Reproduce the records below word for word, leaving out the pictures.
--- DATASET EXCERPTS Enclosed Below ---
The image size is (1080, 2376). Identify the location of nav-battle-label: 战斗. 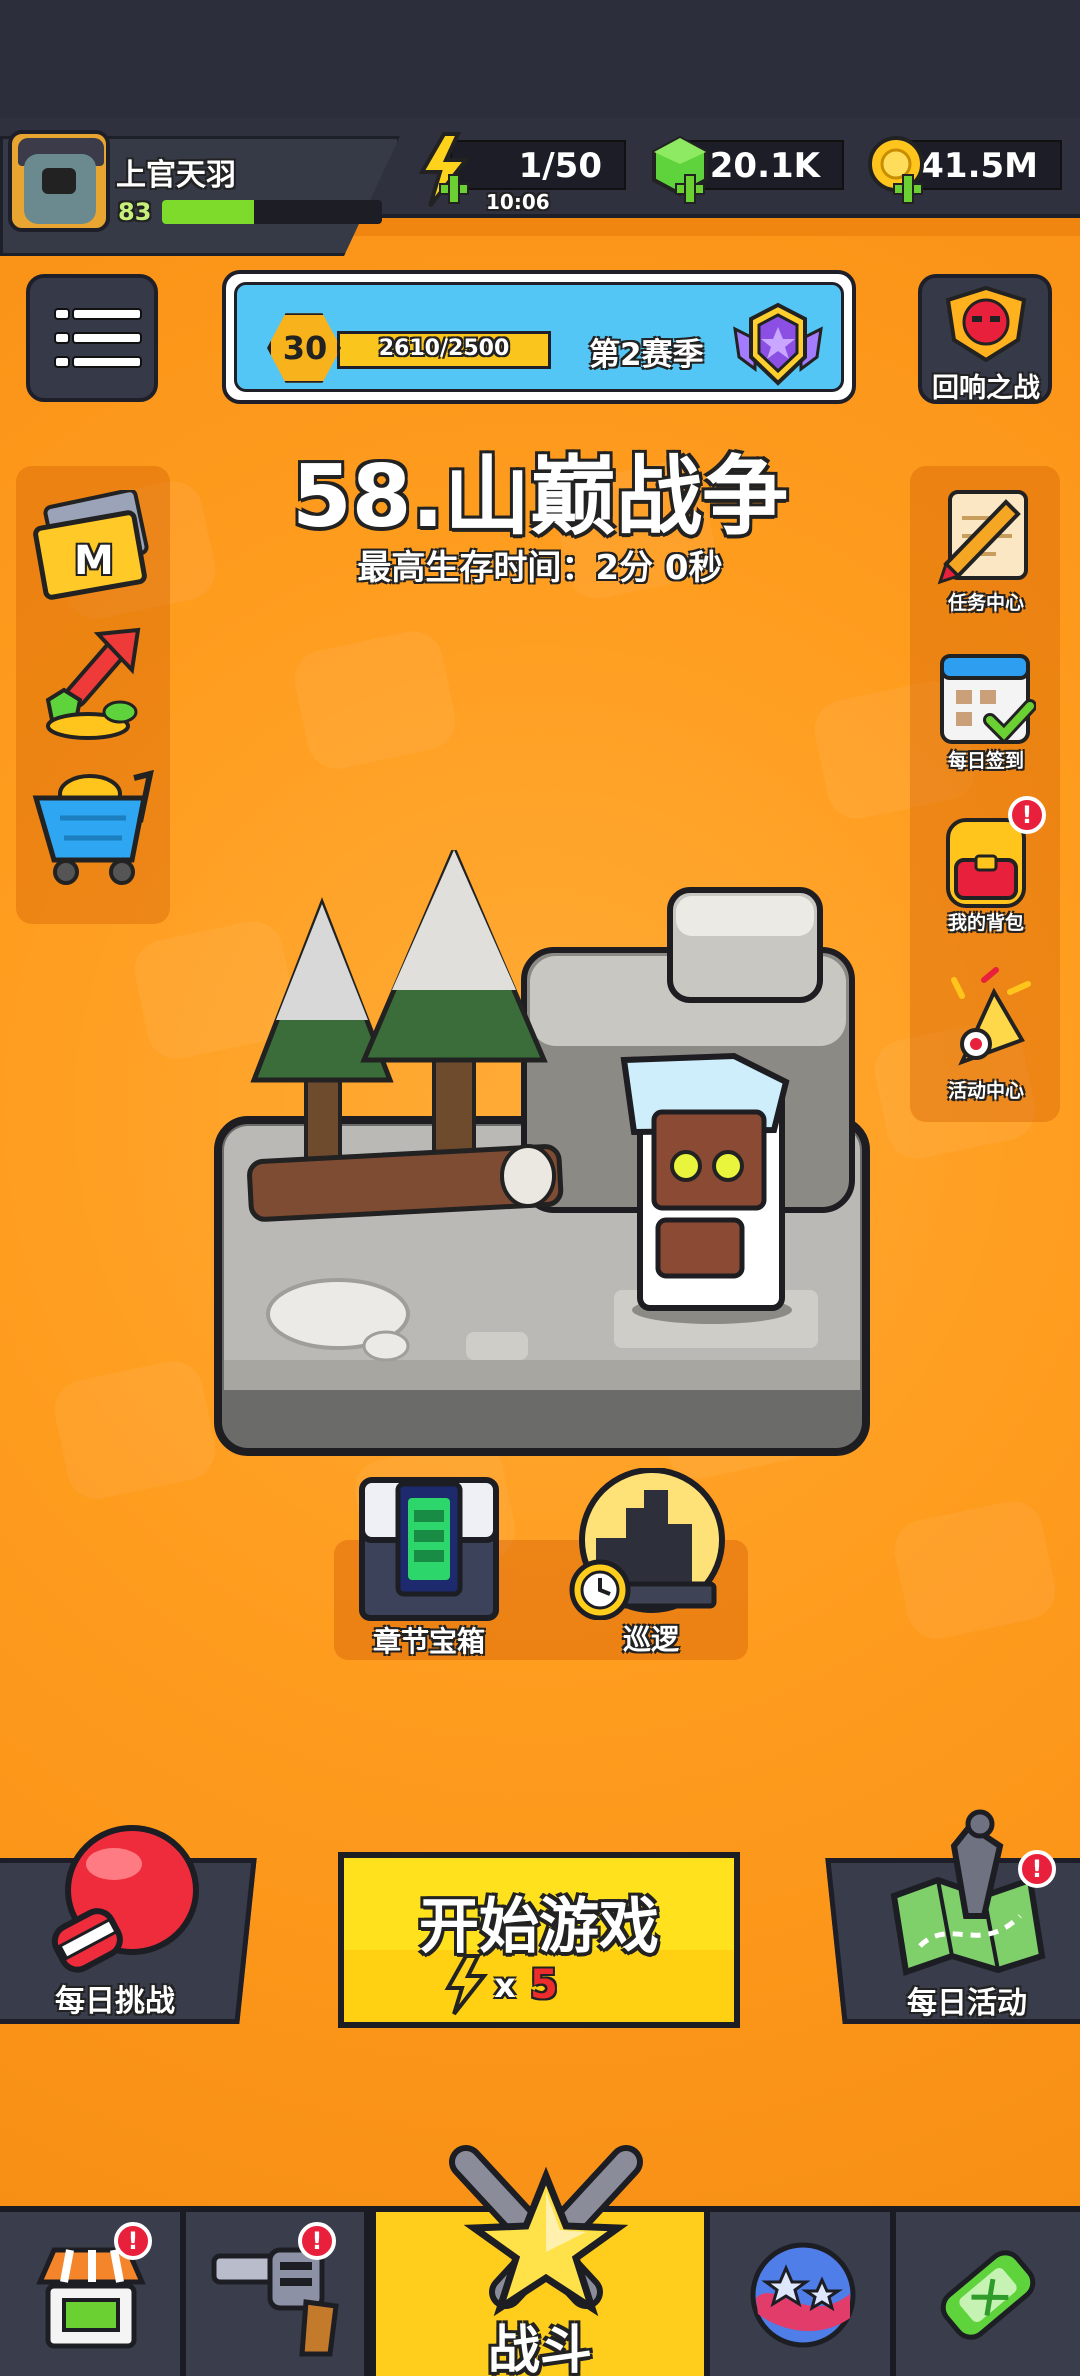
(540, 2348).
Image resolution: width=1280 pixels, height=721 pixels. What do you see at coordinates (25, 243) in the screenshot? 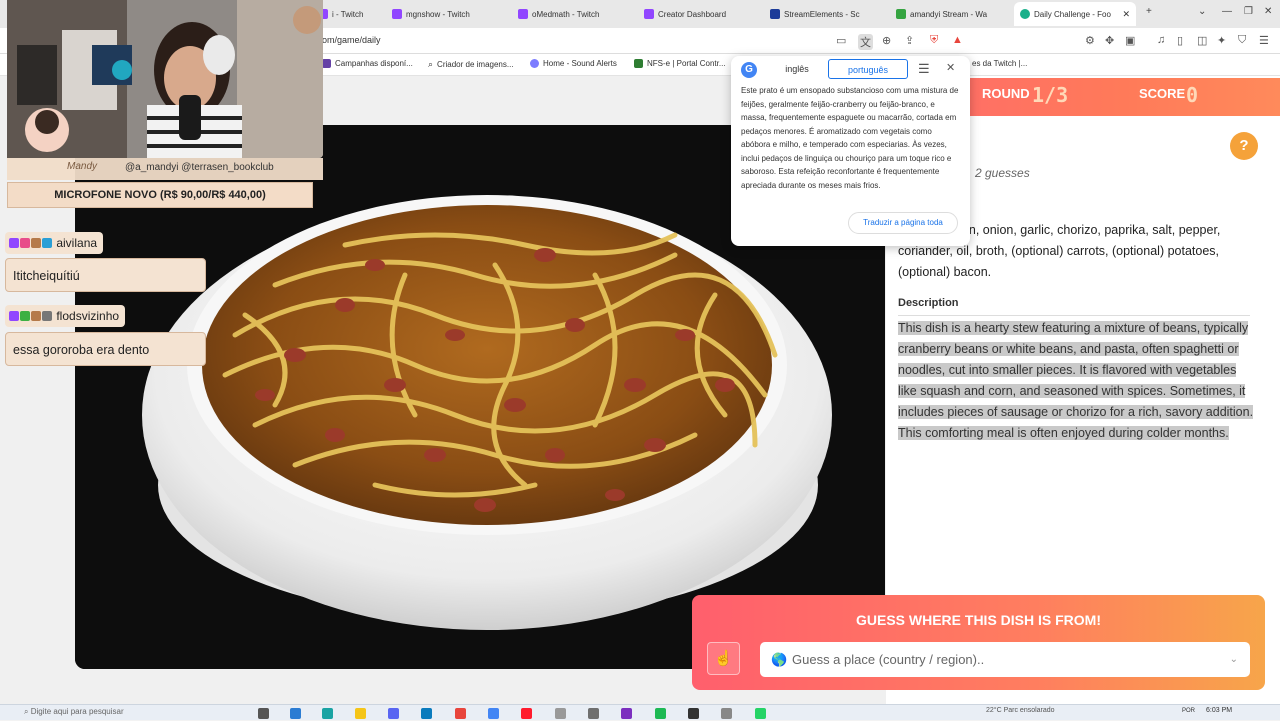
I see `heart-icon` at bounding box center [25, 243].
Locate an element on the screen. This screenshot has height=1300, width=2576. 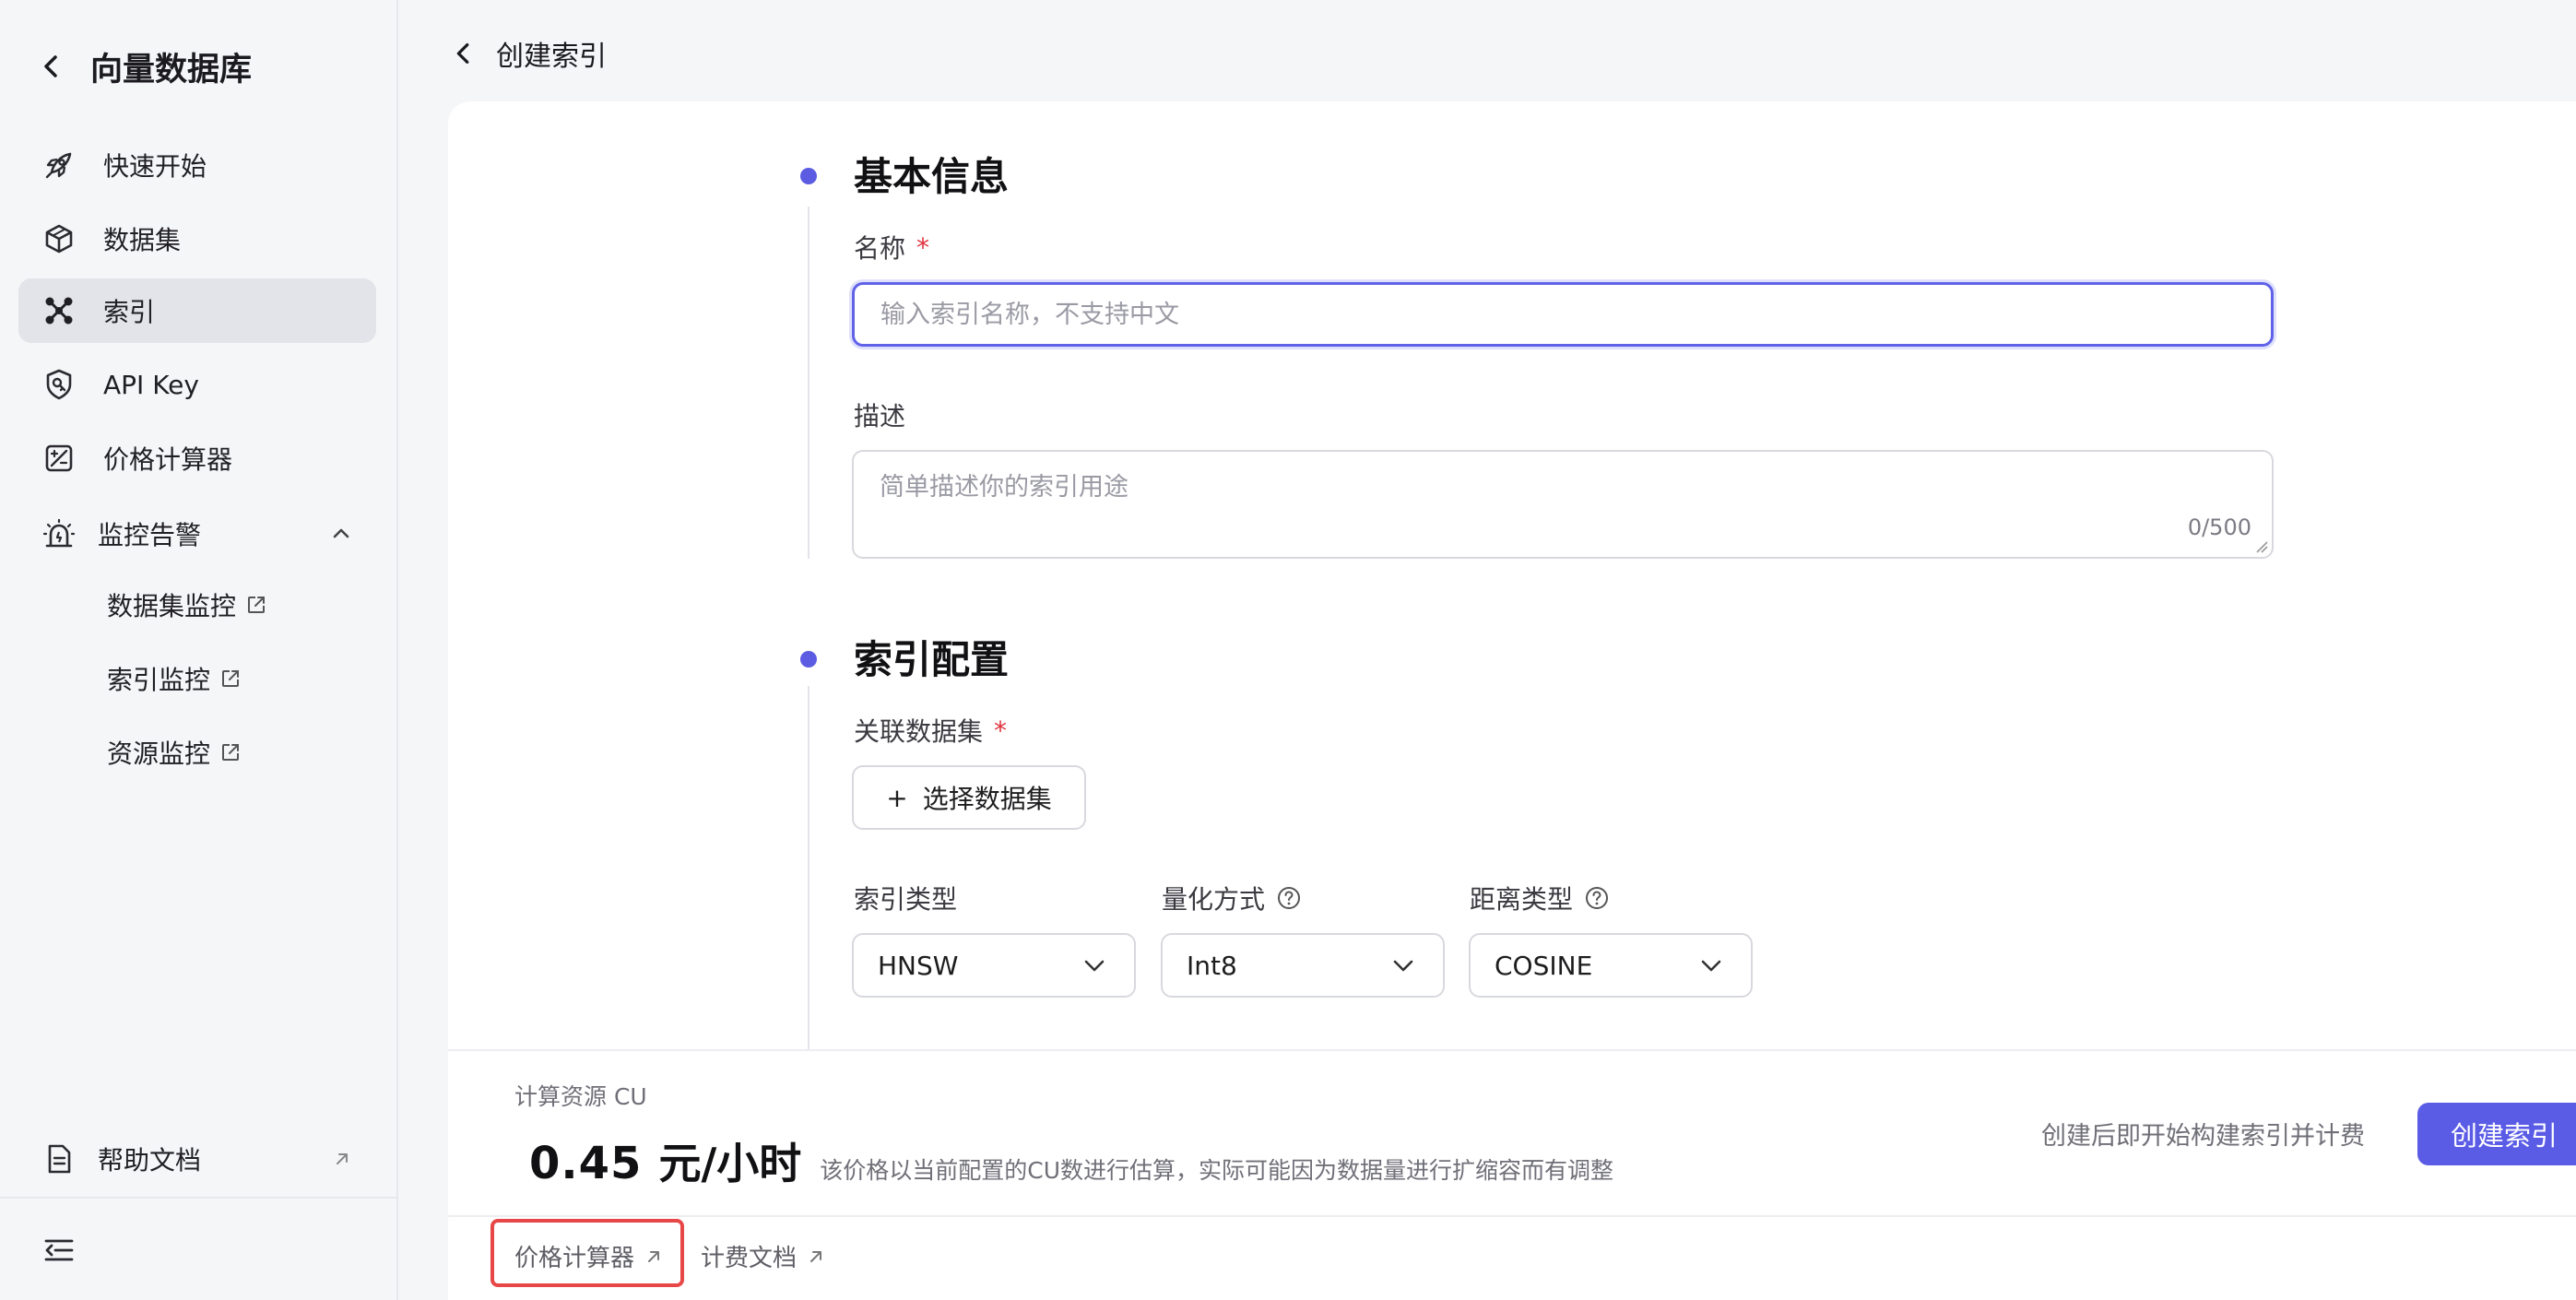
description-label-text: 描述 is located at coordinates (880, 416).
--- End of Enclosed DATASET EXCERPTS ---
RESPONSE TO THIS TASK
The image size is (1080, 2376). Identify the location of nav-battle-label: 战斗. 
(540, 2348).
Image resolution: width=1280 pixels, height=721 pixels. What do you see at coordinates (25, 243) in the screenshot? 
I see `heart-icon` at bounding box center [25, 243].
Locate an element on the screen. This screenshot has height=1300, width=2576. 
description-label-text: 描述 is located at coordinates (880, 416).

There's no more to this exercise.